From: Kenneth Whistler (kenw@sybase.com)
Date: Mon Apr 04 2005 - 12:02:42 CST
> >They're new characters, Philippe. They weren't encoded until 4.1.
> >
Peter Kirk continued:
> In that case these character allocations seem perverse, given that both
> of these characters could have been assigned to the BMP, or both to
> outside it
Perverse it may be, but there is no point in casting implied
asperversions at the UTC.
It was perverse of the DPRK standards body to add them to
PKS C-5700 in the first place.
It was perverse of the DPRK to insist that they be encoded
in 10646 in the BMP.
It was perverse of WG2 to assign them to the BMP.

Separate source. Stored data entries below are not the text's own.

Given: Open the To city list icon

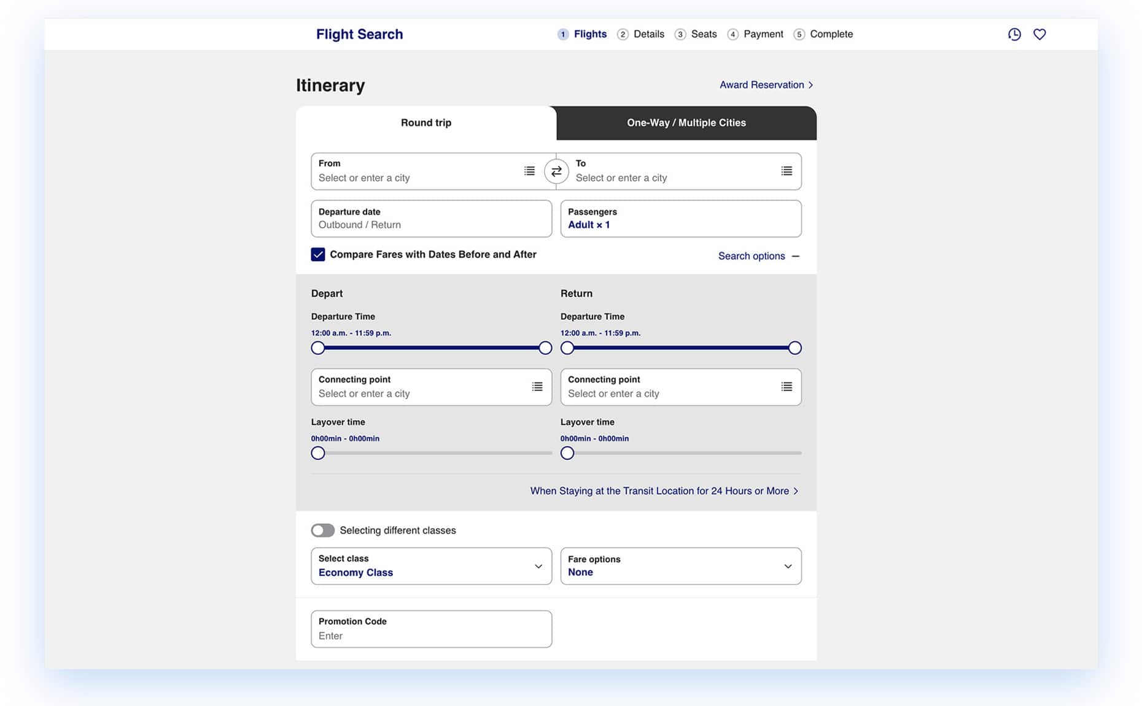Looking at the screenshot, I should (787, 171).
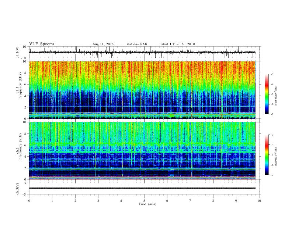
Task: Click the ch.1 upper colorbar scale
Action: point(267,94)
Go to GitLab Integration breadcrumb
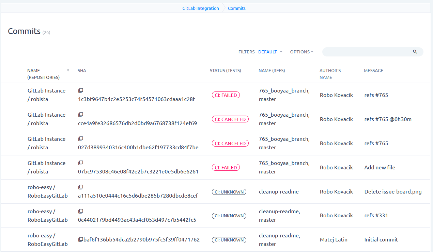Image resolution: width=433 pixels, height=252 pixels. (200, 8)
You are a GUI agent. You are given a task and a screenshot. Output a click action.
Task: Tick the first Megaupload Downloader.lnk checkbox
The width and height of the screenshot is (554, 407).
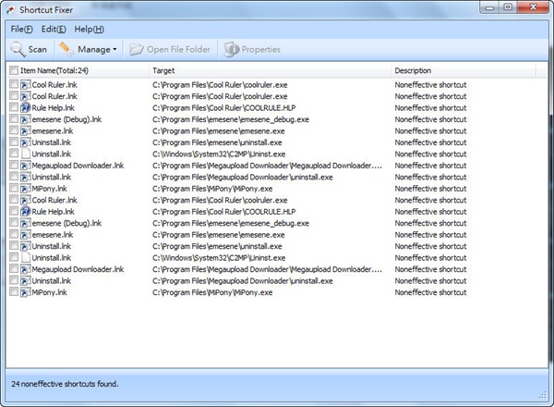(13, 166)
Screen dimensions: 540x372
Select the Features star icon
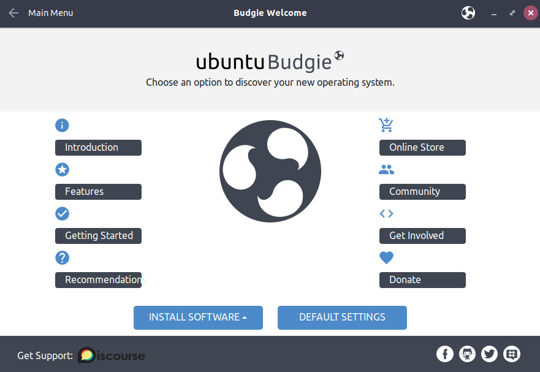(62, 169)
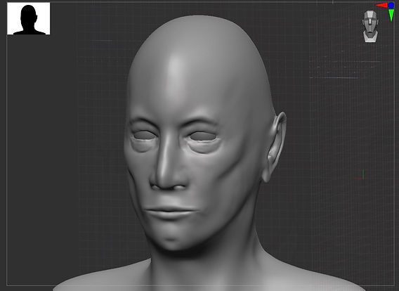Click the blue Z axis dot

391,5
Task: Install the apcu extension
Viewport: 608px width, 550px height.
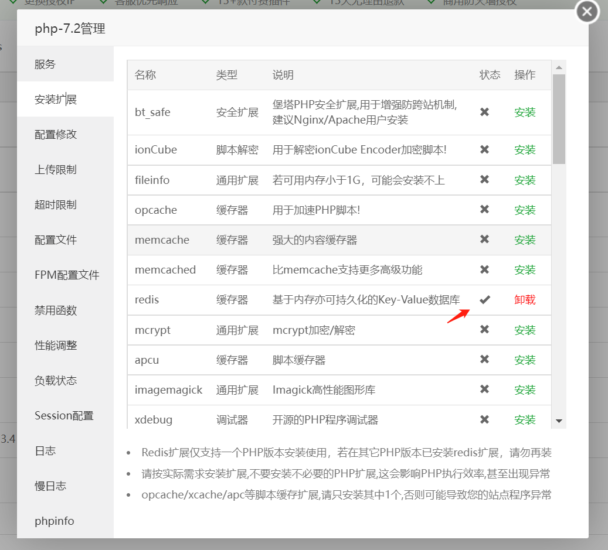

But it was not perverse of the UTC to acquiesce in that assignment,
to guarantee continued synchronization between the standards.
> It could also be a serious
> security hole, as hackers try sending U+FACF to various implementations
> in an attempt to crash them.
Crying "security hole!" seems to be the Fad Of The Month on the
Unicode list, but this isn't one of them.
In any conformant Unicode 4.0.1 (or earlier) version of normalization,
U+FACF normalizes to (tada!) U+FACF. If it doesn't, the normalizer
isn't conformant. If sending U+FACF to such a normalizer crashes
an application, then shame on the programmer.
In any conformant Unicode 4.1.0 version of normalization, U+FACF
normalizes to U+2284A. If it doesn't, the normalizer isn't
conformant. If sending U+FACF to such a normalizer crashes
an application, then shame on the programmer.
There is a very good set of normalization test data available for
both Unicode 4.0.0 and now for Unicode 4.1.0. Anyone who puts
out an implementation of normalization that cannot pass the
appropriate version test deserves what they get.
In neither case is this a security hole *caused* by the allocation.